**What the task asks**
Convert the rows, from the line containing "Screen dimensions: 680x475" through the end of the rows, into a JSON list of strings with one string per line. Skip blank lines and leave the pictures out.

Text and item location entries:
++++++++++
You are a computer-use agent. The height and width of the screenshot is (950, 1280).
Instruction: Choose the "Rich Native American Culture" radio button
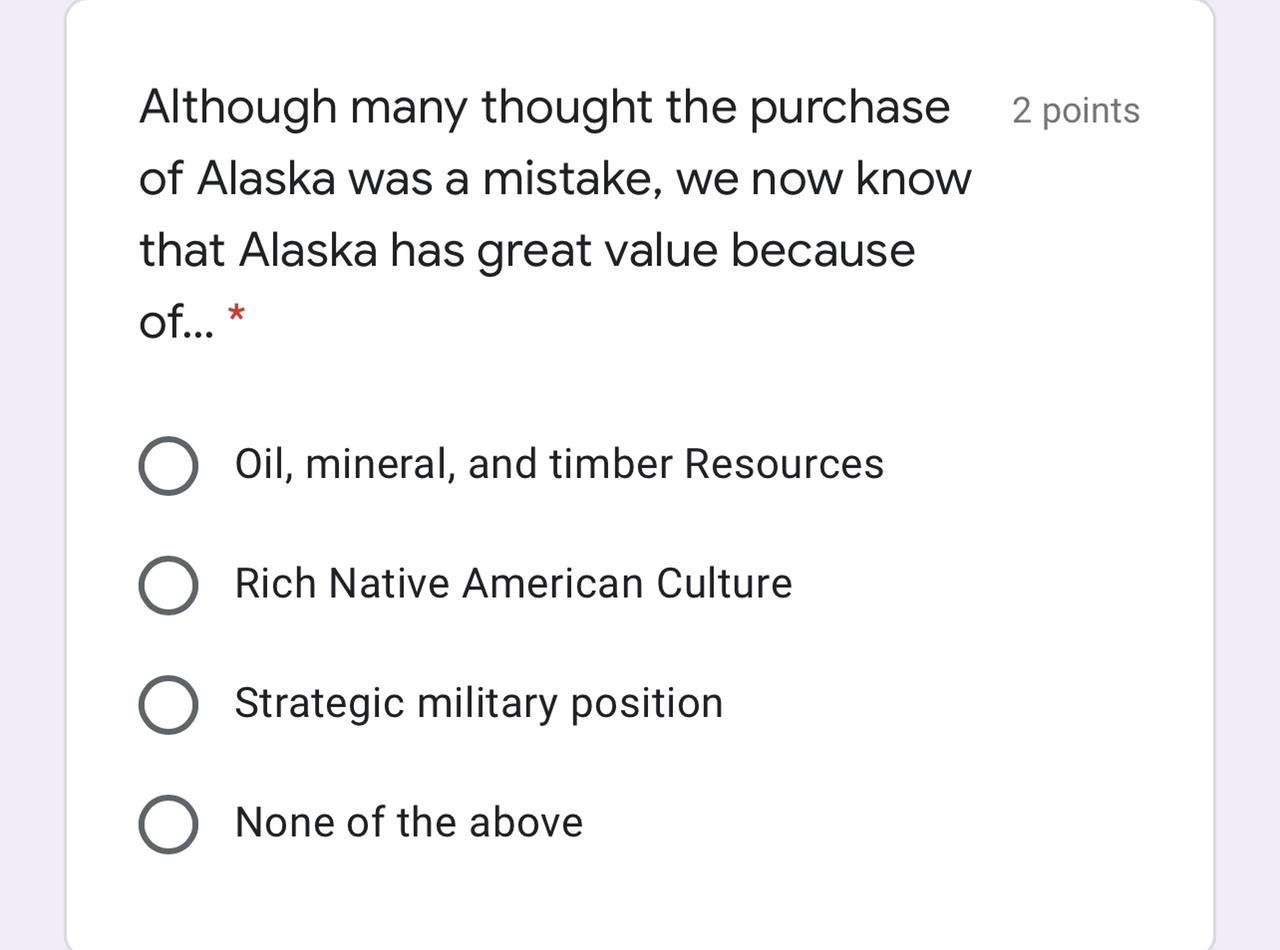[168, 585]
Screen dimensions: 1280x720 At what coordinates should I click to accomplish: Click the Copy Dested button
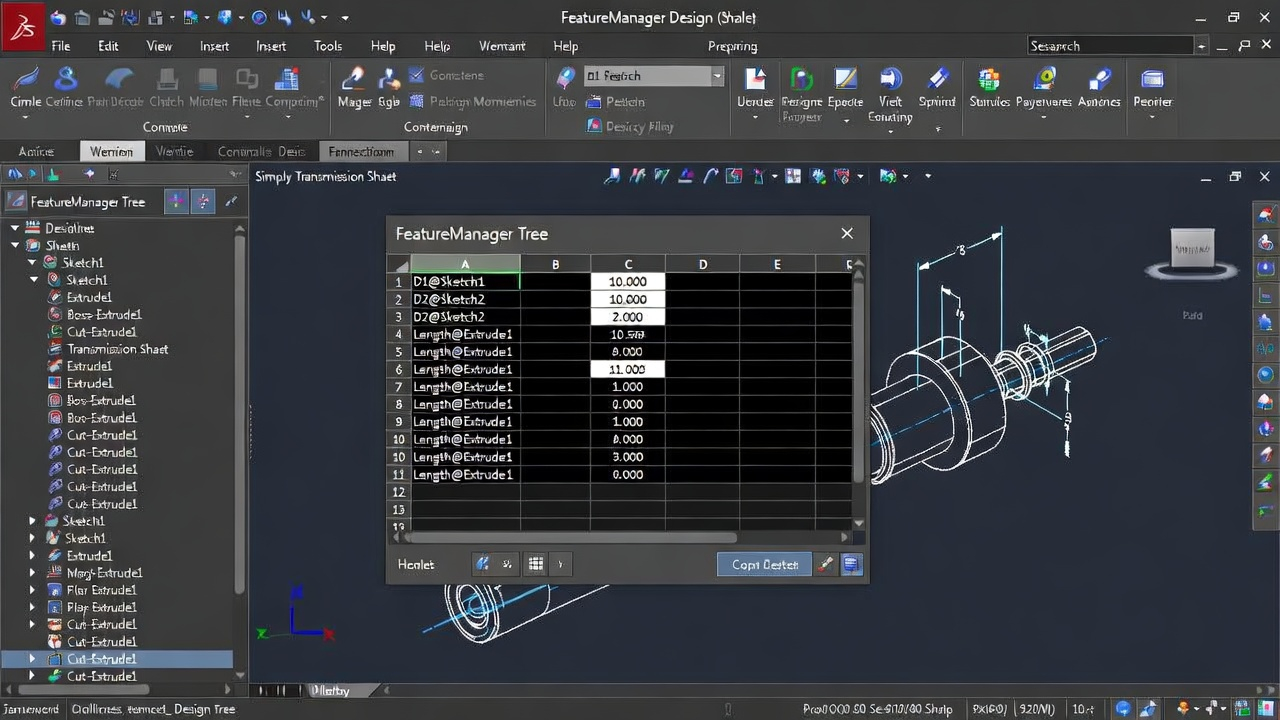click(x=764, y=564)
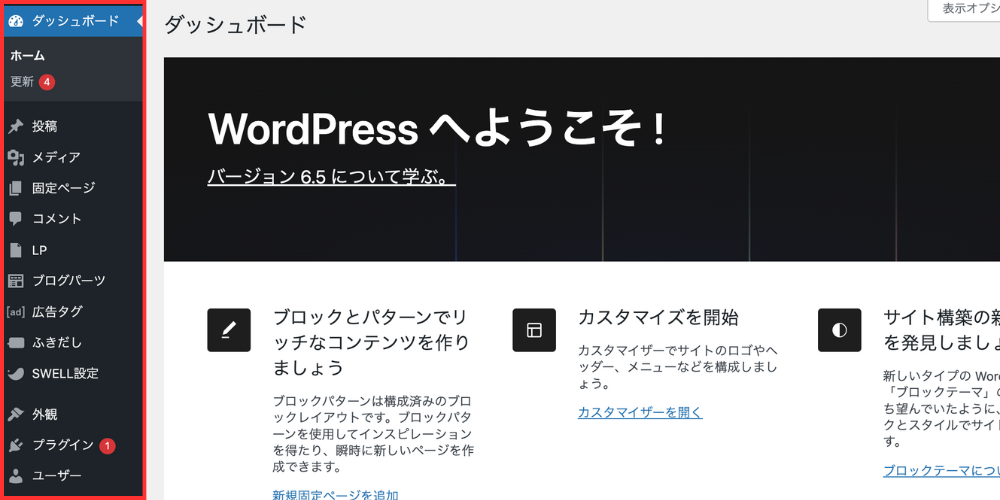Click the Comments speech bubble icon
This screenshot has width=1000, height=500.
pyautogui.click(x=16, y=219)
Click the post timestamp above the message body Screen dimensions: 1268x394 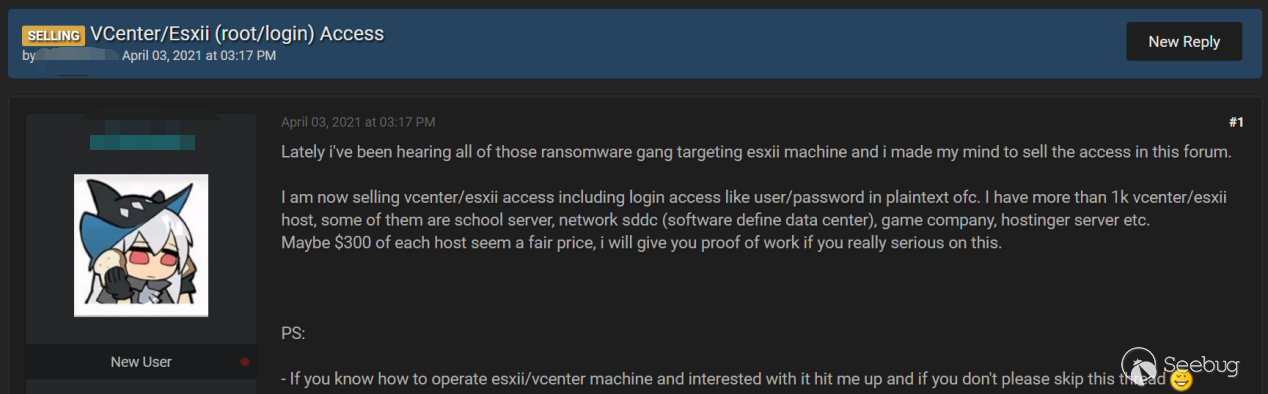[358, 122]
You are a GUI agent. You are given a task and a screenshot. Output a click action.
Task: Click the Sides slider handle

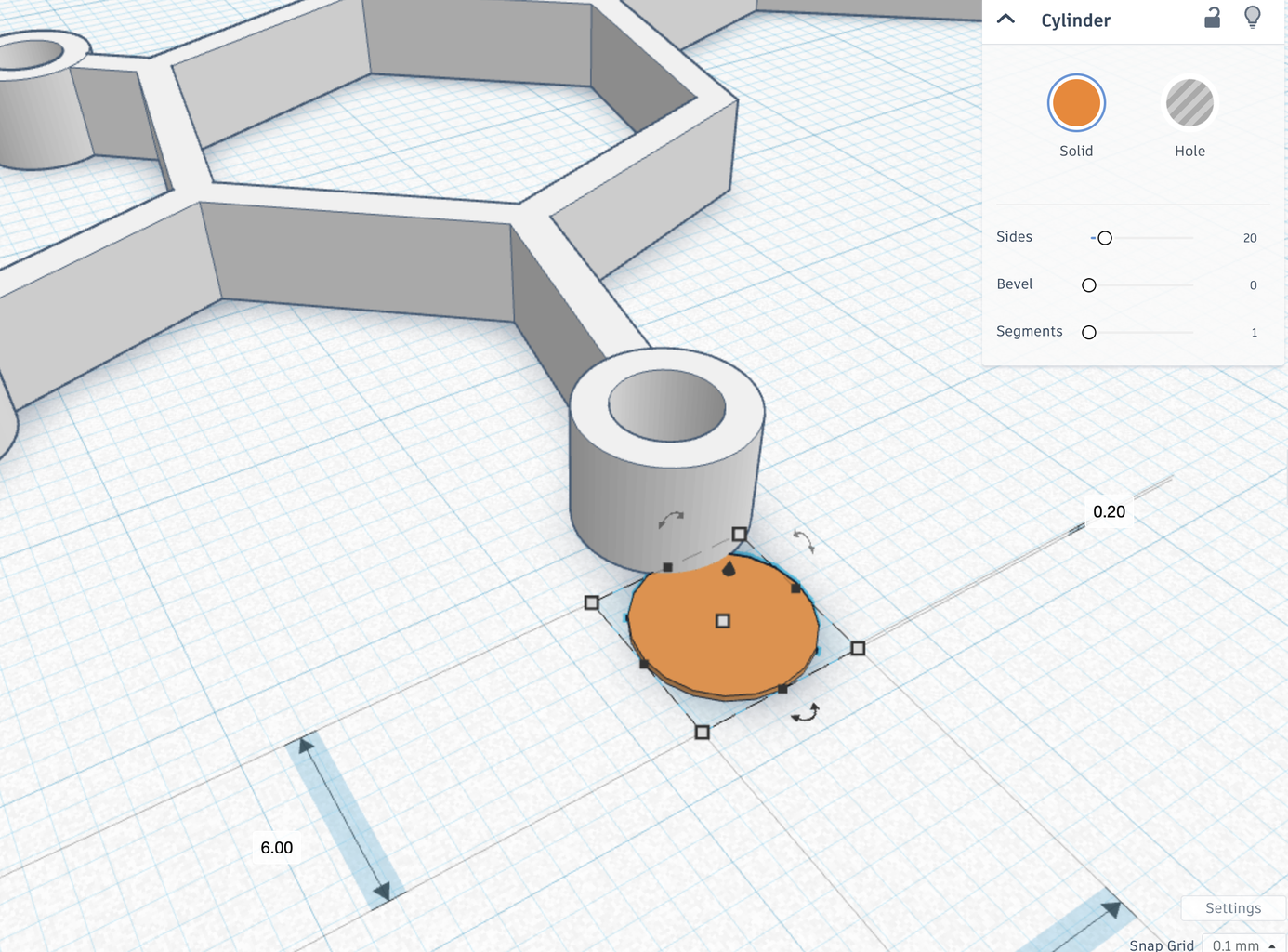tap(1105, 238)
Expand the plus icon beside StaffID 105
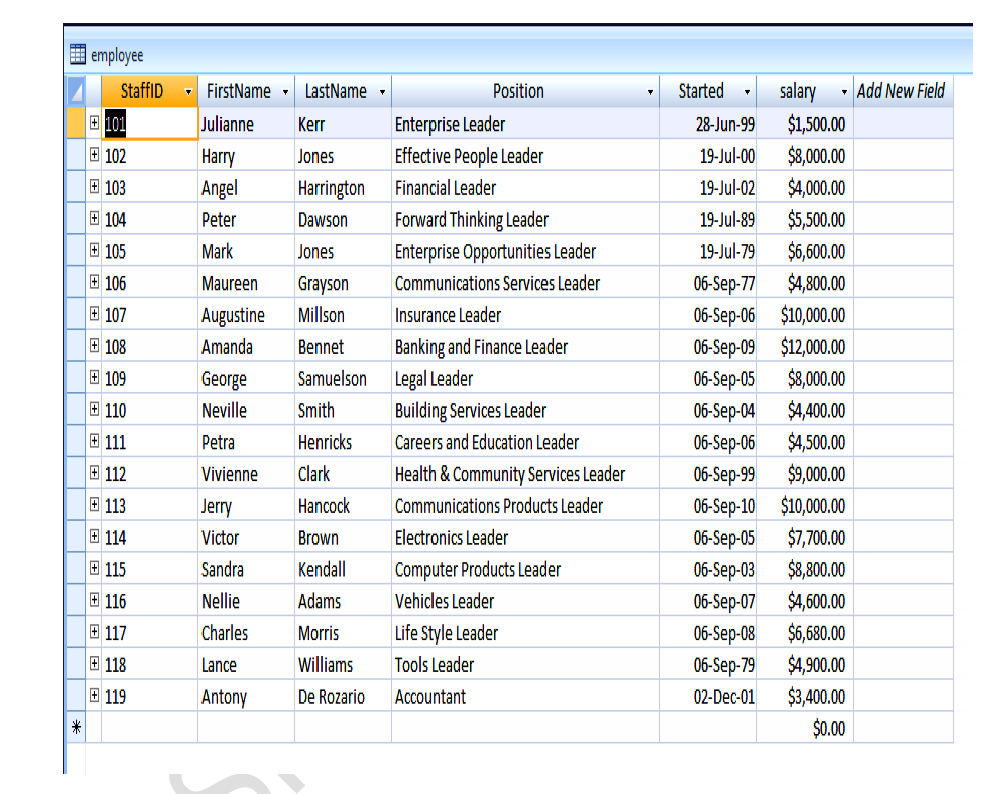 (x=94, y=251)
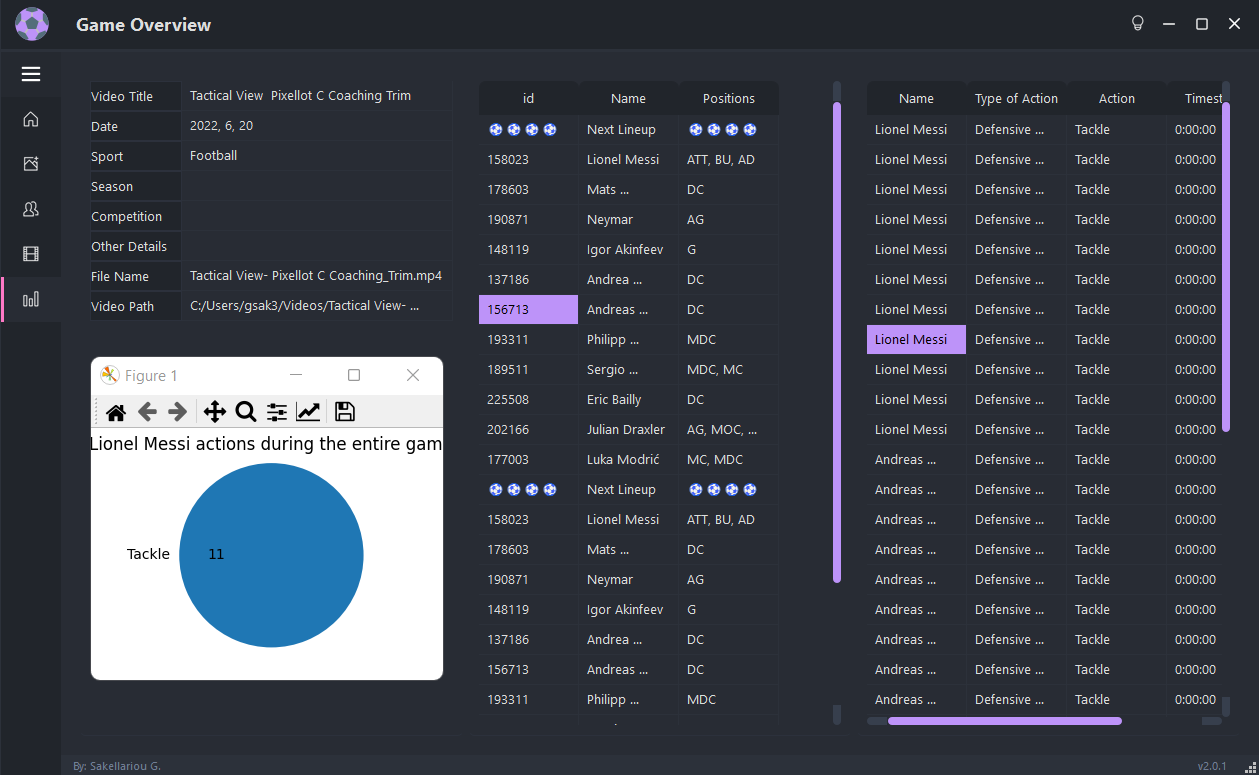Open the team management sidebar icon

point(30,209)
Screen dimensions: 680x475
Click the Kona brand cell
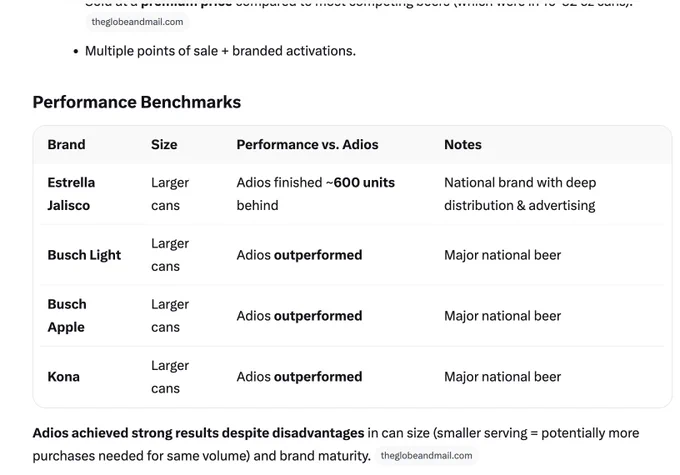click(x=63, y=377)

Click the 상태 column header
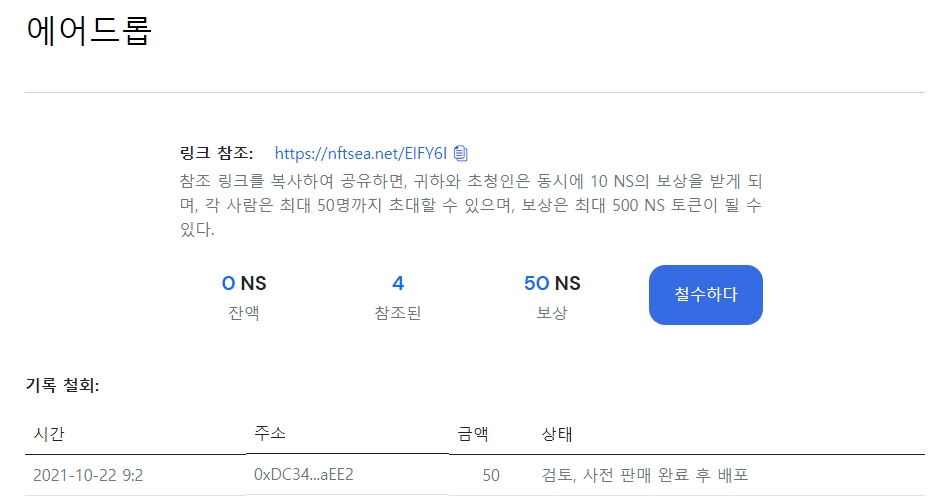pyautogui.click(x=557, y=434)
++++++++++
**Complete answer**
[
  "Screen dimensions: 680x475",
  "Click the Kona brand cell",
  "click(x=63, y=377)",
  "Click the 상태 column header",
  "pyautogui.click(x=557, y=434)"
]